The type of organic matter contained in any particular source rock is essential for the prediction of its hydrocarbon potentials (oil or gas). The hydrogen Index (HI) values range from 13 to 32 mgHC/gTOC (av. 22.5 mgHC/g TOC) and 8 to 32 mgHC/gTOC (av. 14.5 mgHC/gTOC) for Calub-2 and Calub-3 respectively. Generally, the HI values are lower than 200 mg/g TOC required to generate hydrocarbons. These values show that the organic matter has no potential to generate either oil or gas [16] [21]. The cross plots of TOC versus S2 [17] [18] and TOC versus HI [10] [15] [21] show that the shales are mainly type IV and inert (Figure 6 and Figure 7) with no potential to generate hydrocarbon. The cross plots of HI and OI values of the samples (Figure 8) show that the shales contained type IV kerogen which is inert [19].

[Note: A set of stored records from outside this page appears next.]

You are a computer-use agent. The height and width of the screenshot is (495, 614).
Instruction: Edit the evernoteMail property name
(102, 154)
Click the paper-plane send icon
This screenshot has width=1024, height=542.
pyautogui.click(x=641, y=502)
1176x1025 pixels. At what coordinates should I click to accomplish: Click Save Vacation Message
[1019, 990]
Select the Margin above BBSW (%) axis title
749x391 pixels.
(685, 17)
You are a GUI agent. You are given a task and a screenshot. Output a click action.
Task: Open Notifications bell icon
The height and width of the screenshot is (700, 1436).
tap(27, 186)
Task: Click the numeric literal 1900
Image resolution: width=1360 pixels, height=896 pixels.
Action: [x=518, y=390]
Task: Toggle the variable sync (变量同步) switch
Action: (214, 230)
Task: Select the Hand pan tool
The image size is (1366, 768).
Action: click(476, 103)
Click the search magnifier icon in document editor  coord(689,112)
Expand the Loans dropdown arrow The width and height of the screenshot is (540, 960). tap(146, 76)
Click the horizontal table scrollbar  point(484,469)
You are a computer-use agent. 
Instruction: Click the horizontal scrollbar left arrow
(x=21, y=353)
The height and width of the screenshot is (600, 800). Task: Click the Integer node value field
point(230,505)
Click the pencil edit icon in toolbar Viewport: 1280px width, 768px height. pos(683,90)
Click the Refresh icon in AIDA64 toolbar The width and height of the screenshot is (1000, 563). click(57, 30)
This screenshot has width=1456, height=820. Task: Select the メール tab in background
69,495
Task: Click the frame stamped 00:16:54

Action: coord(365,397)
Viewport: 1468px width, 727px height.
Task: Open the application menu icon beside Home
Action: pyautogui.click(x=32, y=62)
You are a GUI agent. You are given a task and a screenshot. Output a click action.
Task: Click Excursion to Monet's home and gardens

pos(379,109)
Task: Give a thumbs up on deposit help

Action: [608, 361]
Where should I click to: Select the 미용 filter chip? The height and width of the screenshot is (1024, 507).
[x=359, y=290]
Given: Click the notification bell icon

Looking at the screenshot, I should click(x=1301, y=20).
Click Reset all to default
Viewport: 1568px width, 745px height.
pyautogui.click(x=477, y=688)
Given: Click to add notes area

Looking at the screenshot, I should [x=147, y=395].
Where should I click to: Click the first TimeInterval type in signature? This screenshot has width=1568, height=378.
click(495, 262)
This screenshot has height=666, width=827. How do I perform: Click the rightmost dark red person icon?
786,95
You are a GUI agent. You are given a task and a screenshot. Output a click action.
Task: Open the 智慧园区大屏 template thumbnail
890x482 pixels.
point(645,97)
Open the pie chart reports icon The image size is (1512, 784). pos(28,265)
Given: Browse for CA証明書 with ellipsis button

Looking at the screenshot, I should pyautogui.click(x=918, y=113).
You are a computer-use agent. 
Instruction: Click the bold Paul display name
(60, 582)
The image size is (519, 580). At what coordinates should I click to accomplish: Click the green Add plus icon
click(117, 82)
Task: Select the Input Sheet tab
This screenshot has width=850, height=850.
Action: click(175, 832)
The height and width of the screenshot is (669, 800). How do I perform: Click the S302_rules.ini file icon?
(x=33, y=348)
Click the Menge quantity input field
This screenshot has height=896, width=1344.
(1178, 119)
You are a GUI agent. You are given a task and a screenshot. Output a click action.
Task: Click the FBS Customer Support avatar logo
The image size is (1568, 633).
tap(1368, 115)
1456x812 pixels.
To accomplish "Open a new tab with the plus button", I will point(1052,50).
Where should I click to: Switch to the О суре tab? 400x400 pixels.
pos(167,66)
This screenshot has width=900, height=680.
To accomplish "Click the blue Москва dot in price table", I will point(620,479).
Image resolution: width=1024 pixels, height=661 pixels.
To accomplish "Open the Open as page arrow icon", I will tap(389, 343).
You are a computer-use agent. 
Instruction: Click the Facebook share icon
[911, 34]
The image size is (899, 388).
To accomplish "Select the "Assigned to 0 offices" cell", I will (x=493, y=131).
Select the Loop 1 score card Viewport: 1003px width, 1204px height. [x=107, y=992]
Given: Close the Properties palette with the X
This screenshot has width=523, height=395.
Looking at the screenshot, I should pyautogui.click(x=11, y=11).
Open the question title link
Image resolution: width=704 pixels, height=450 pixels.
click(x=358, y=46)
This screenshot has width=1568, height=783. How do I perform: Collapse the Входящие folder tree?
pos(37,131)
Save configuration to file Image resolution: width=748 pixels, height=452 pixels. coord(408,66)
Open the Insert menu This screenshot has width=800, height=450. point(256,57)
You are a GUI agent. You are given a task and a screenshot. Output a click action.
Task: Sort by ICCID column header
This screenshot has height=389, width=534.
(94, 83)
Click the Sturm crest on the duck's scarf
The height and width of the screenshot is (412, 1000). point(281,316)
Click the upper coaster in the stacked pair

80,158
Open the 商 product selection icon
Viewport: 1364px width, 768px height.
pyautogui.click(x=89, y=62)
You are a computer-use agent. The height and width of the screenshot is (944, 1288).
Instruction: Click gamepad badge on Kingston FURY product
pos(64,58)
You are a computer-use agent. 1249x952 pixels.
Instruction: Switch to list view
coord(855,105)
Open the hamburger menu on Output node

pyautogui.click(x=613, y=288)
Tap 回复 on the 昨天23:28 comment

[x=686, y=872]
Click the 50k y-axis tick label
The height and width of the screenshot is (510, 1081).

4.2.3. Thermal Maturity of the Shale

The Tmax values of Calub-2 and Calub-3 shales range from 338˚C to 453˚C and 446˚C to 457˚C respectively. The production index (PI) for Calub-2 and Calub-3 shales range from 0.29 to 0.46 and 0.28 to 0.33, respectively. These values exceed the minimum 435˚C (Tmax) and 0.1 (PI) required for matured source rocks. Cross plots of HI against Tmax (Figure 9) show that the samples are within oil window and condensate-wet gas zone.

Calculated vitrinite reflectance is another parameter used to predict the thermal maturity of organic matter. The Ro of the shale within Bokh Formation ranges from 0.87% to 1.07%. These values suggest early mature to peak mature status for the shale samples [21]. Cross plots of Ro vs. Tmax (Figure 10) indicate early mature (oil window) to peak mature (condensate/wet gas) for the samples.

Figure 6. Plot of TOC vs. S2 for oil shales from Bokh Formation (after [17] [18]).

Figure 7. Plot of Hydrogen index versus TOC indicating generative potential and kerogen types.

Figure 8. Plots of Oxygen index vs. Hydrogen Index (after [20]).

Figure 9. Plots of Tmax vs. Hydrogen index (HI) (after [20]).

Figure 10. Plot of Tmax versus Vitrinite Reflectance (Ro) showing the maturity levels.

5. Conclusion

The shale samples in Calu-2 and Calub-3 well from Bokh Formation have TOC values ranging from 0.31 to 0.87 wt% (av. 0.59 wt%). The TOC values in most of the samples are lower than 0.5 wt% minimal required for a potential source rock. The kerogen contents of the shales classify as type IV, indicating poor quality organic matter that has no potential to generate hydrocarbons. The thermal maturity parameters based on Rock Eval and vitrinite reflectance data indicate that the shales are within the early to peak mature zone.


This article is supported through the African Union Scholarship scheme, to which we are grateful. We are indebted to all individuals who contributed for the successful accomplishment of this study.

Conflicts of Interest

The authors declare no conflicts of interest regarding the publication of this paper.